Publicado em 1817, “Persuasão” encerra a trilogia de Jane Austen iniciada por “Razão e Sensibilidade” (1811) e seguida por “Orgulho e Preconceito” (1813). Nessas obras, Austen explora o conflito entre o amor e as exigências pragmáticas da vida. No último romance, a autora examina os dilemas de uma família aristocrática em decadência financeira, cuja única esperança de redenção repousa num casamento arranjado, prejudicado pela sombra opressora de uma matriarca vigilante.
Entre o humor mordaz de “Orgulho e Preconceito” e o tom austero de “Persuasão”, encontramos o espirituoso “Emma”. Esta sátira elegante desvenda os caprichos e fragilidades da alta sociedade inglesa do início do século XIX. Enquanto Jane Austen sofria os sintomas debilitantes da doença de Addison — um mal desconhecido à época, que a levaria à morte aos 42 anos, em 18 de julho de 1817 —, ela destilava uma crítica social afiada e irreverente. A adaptação de Douglas McGrath (1958-2022) acentua o tom farsesco desse refinado teatro de dissimulações, onde uma protagonista de fachada angelical manipula o destino alheio até que o jogo se vira contra ela.
Apesar do elenco secundário de excelência, “Emma” é uma vitrine para Gwyneth Paltrow. No papel da senhorita Woodhouse, Paltrow personifica uma jovem que se vê como a soberana informal de Highbury, um bucólico distrito londrino. Sua missão autodeclarada é orquestrar os caminhos românticos dos outros, especialmente os de sua amiga Harriet Smith, uma moça respeitável, porém de origem incerta e já considerada “passada” para os padrões rigorosos da época.
Essa atuação serviu de ensaio para sua consagração em “Shakespeare Apaixonado” (1998), pelo qual Paltrow receberia o Oscar de Melhor Atriz — um triunfo que ainda desperta ressentimento entre os que preferem a força dramática de “Central do Brasil” (1998), de Walter Salles, com Fernanda Montenegro no papel principal.

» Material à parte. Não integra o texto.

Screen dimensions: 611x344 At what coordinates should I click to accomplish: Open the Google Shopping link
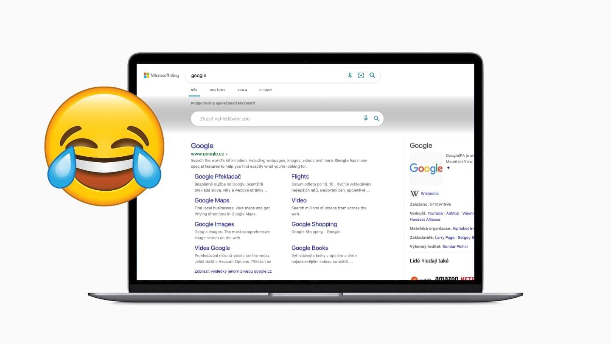(x=314, y=224)
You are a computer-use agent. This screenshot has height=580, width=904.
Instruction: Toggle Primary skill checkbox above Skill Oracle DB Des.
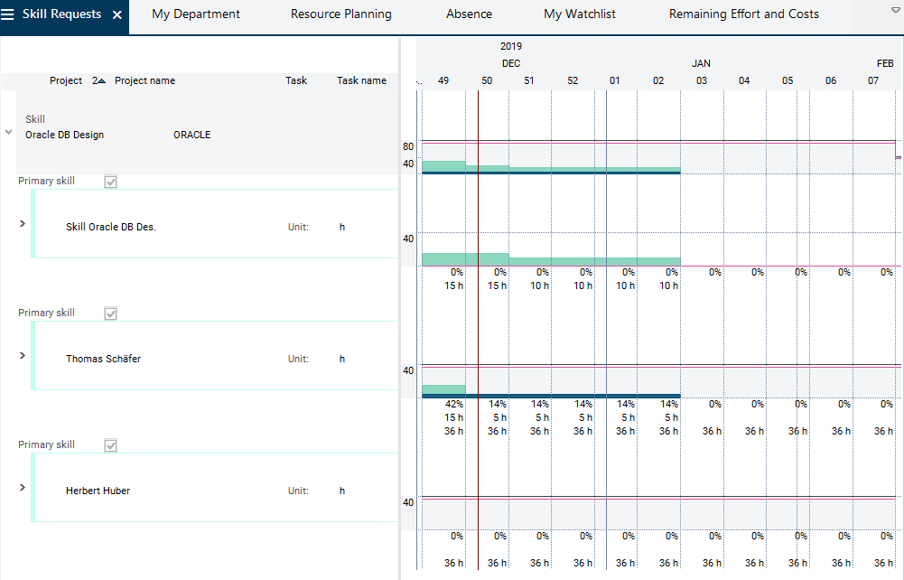pyautogui.click(x=111, y=182)
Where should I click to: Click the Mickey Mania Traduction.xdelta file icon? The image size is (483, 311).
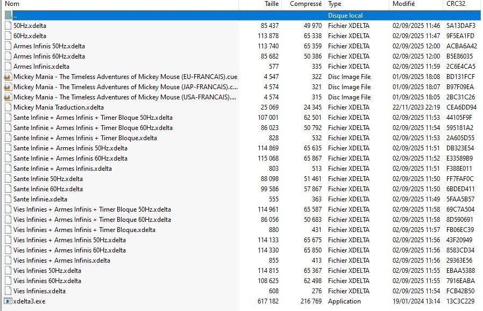point(8,107)
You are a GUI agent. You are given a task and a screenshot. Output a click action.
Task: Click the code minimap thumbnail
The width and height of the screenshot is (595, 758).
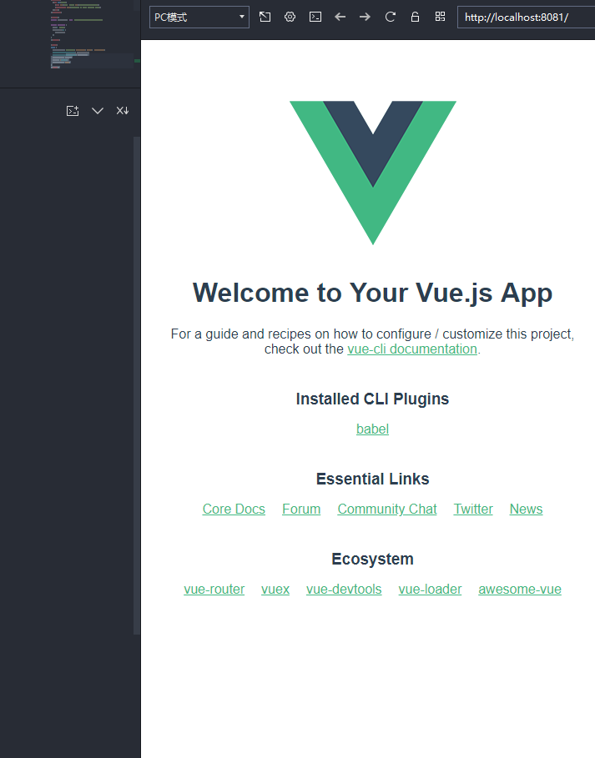point(91,35)
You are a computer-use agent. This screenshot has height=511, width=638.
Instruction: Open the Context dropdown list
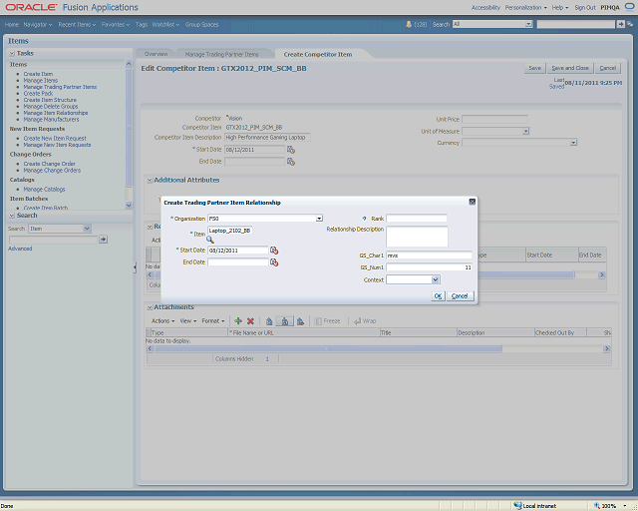coord(434,280)
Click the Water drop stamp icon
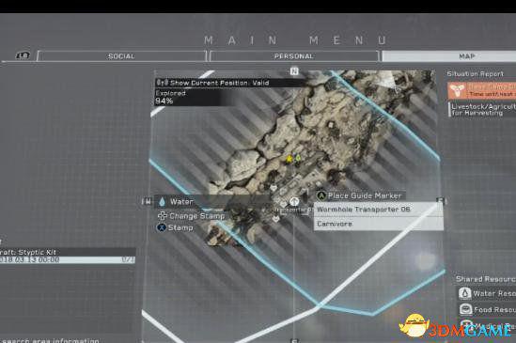 [162, 201]
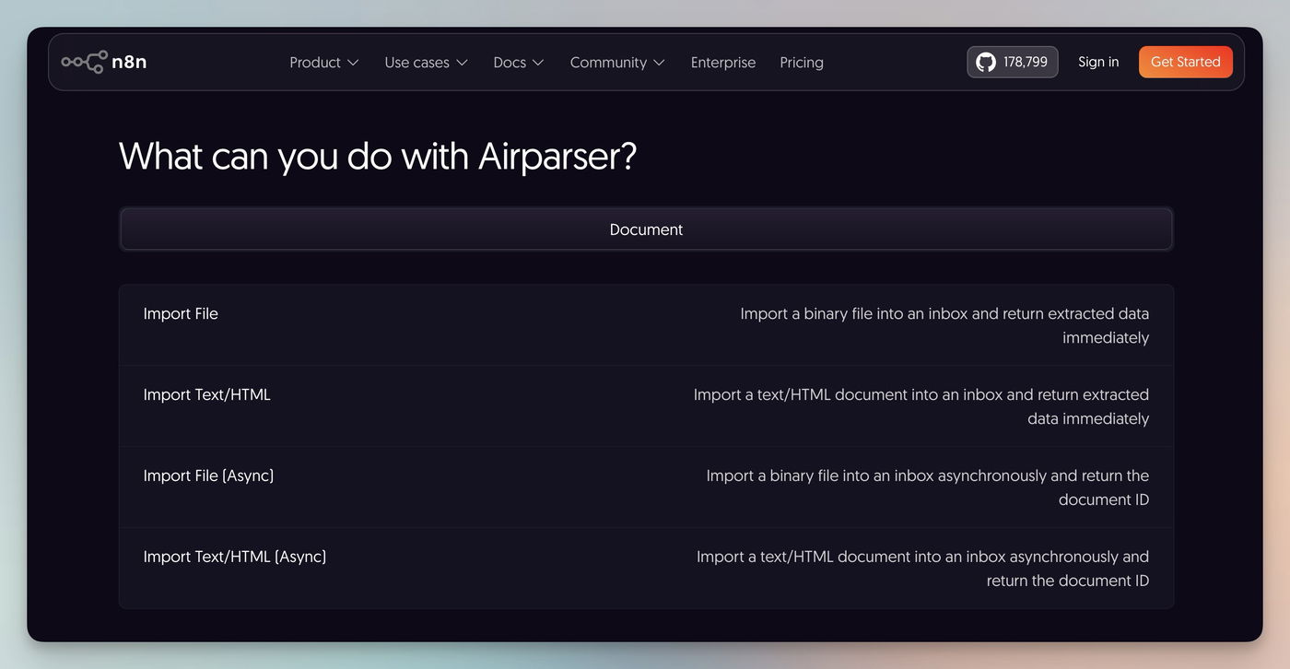Select the Document tab
The image size is (1290, 669).
[x=646, y=229]
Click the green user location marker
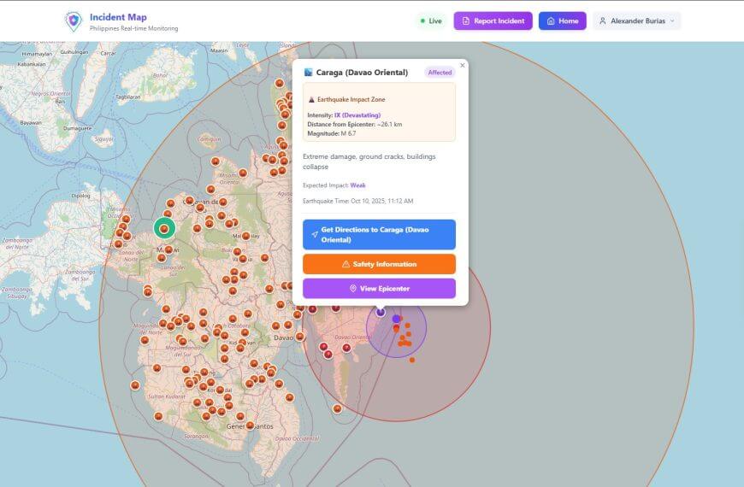The height and width of the screenshot is (487, 744). pyautogui.click(x=164, y=228)
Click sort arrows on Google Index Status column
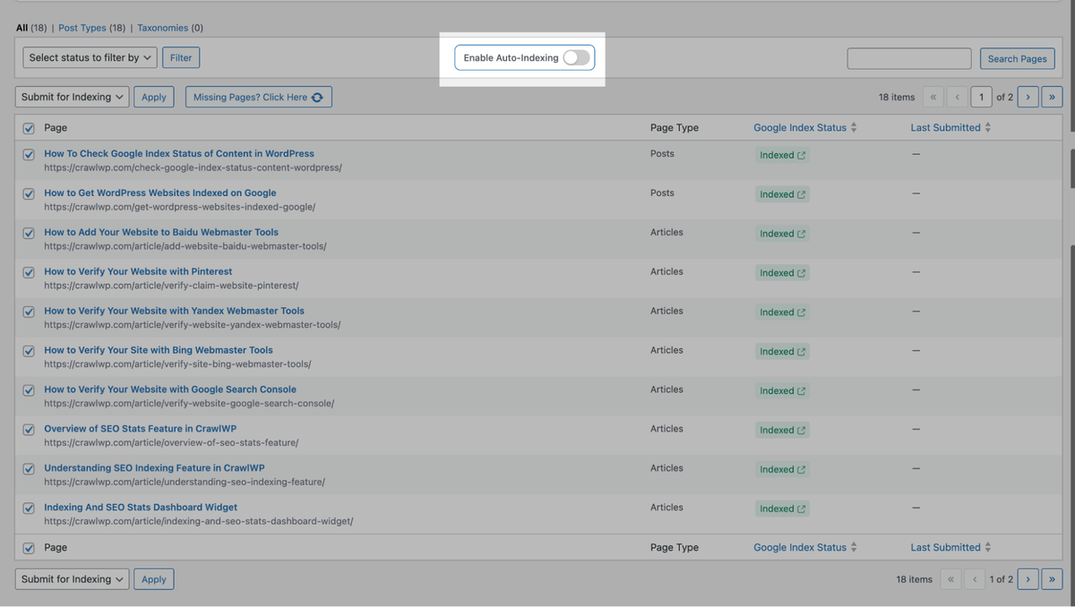Image resolution: width=1075 pixels, height=607 pixels. [852, 127]
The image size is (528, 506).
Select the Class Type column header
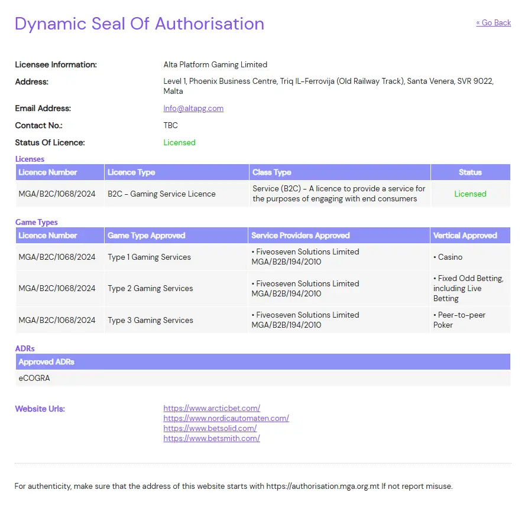pyautogui.click(x=271, y=172)
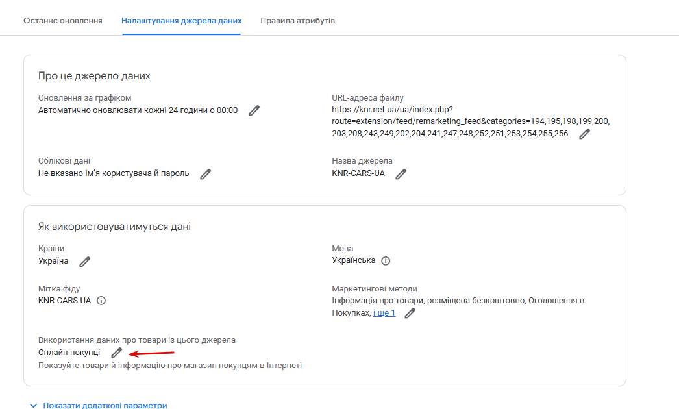Click the Як використовуватимуться дані heading

tap(114, 227)
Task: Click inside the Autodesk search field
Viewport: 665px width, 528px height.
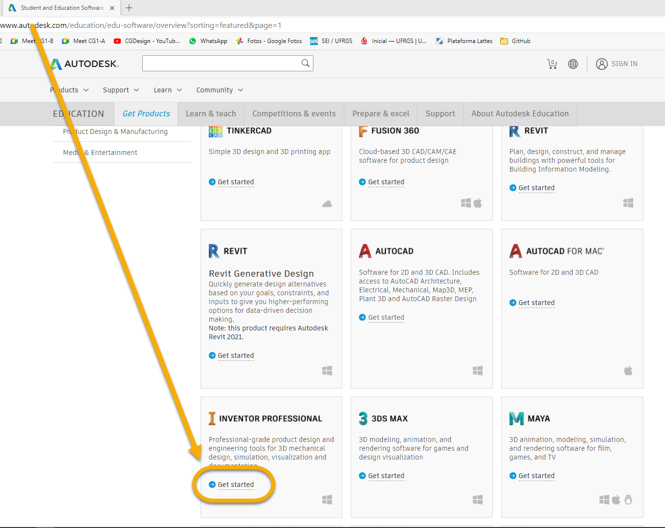Action: (x=221, y=63)
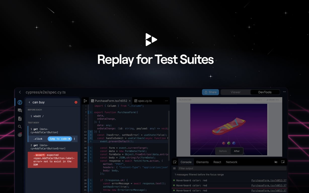Open the spec.cy.ts editor tab
Viewport: 309px width, 193px height.
tap(145, 101)
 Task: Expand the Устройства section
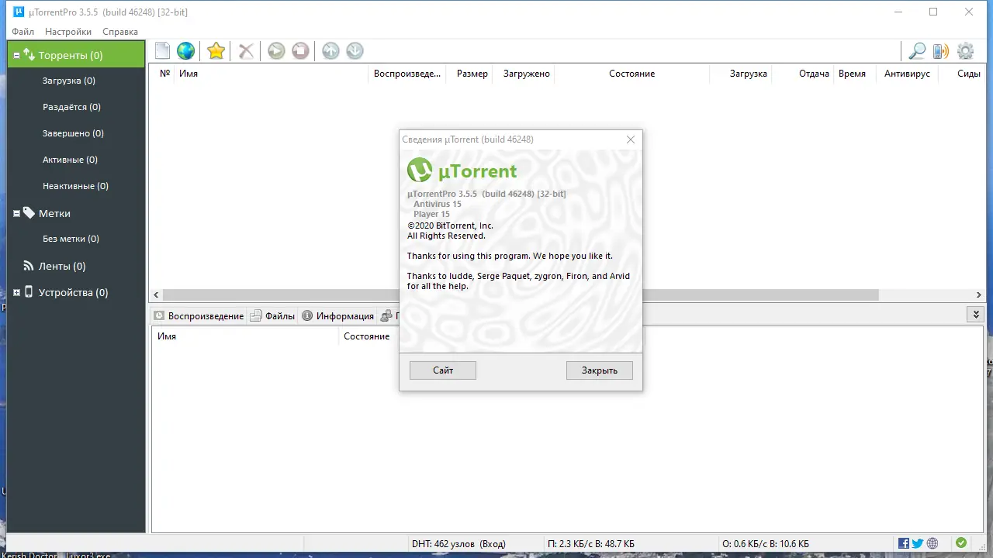[16, 292]
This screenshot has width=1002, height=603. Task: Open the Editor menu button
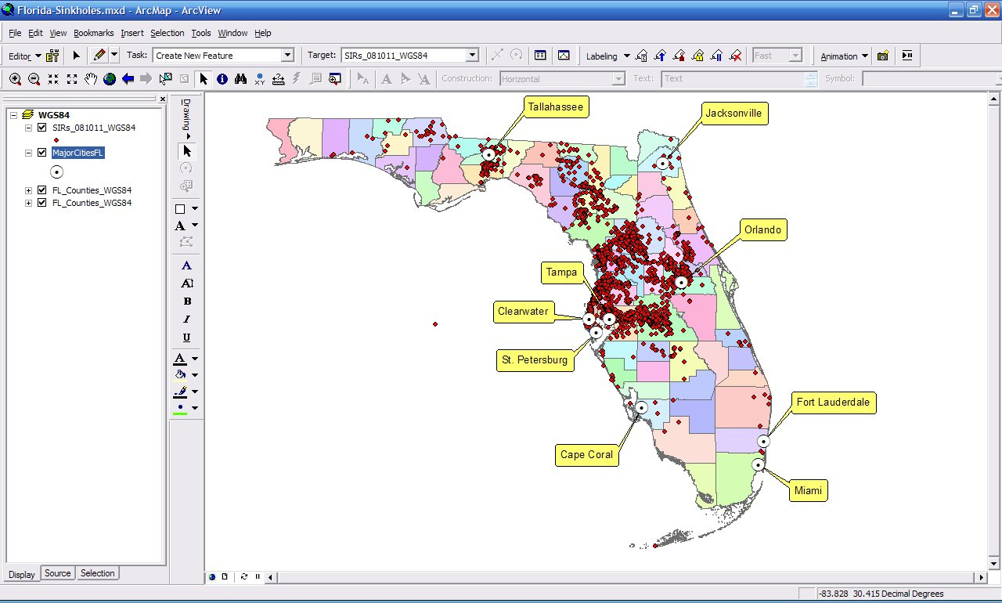coord(24,56)
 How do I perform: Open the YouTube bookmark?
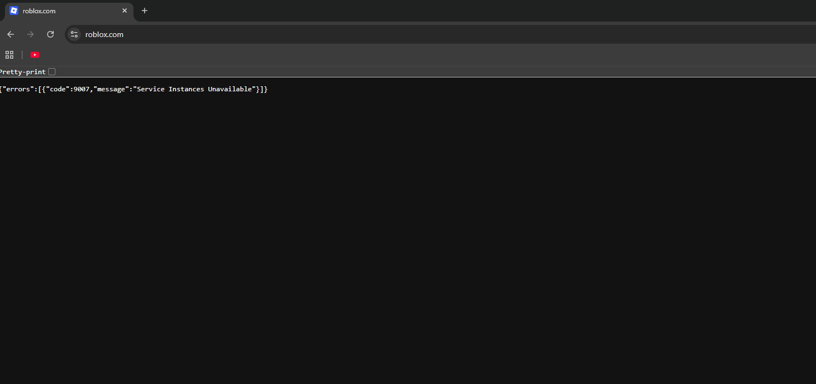35,54
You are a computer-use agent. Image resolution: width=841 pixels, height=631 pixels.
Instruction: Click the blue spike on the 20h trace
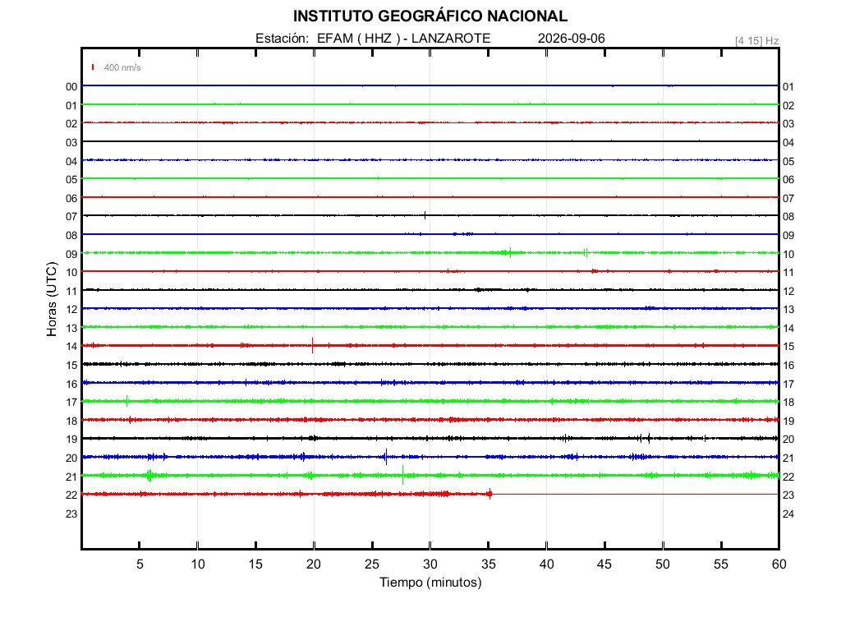(386, 457)
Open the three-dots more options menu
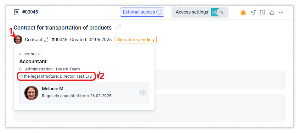 pyautogui.click(x=281, y=13)

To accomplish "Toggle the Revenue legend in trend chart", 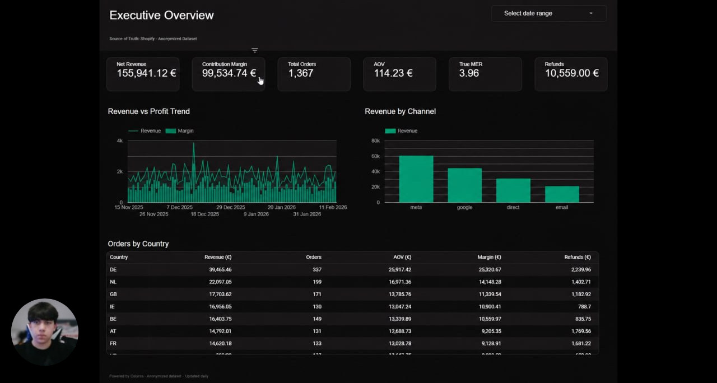I will 145,130.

McGrath, ao adaptar o roteiro, suaviza os conflitos da trama, mas mantém a essência da sátira social de Austen. Ele posiciona Paltrow como a estrela central, mas permite que Toni Collette, como Harriet, brilhe em cena. Neste palco de aparências e cortesia afetada, os personagens medem seu valor por aquilo que aparentam ser. Emma, ao final, aprende sua lição — mas nunca perde a pose. Assim, Jane Austen segue imortal, capturando com maestria a hipocrisia e os encantos de sua época.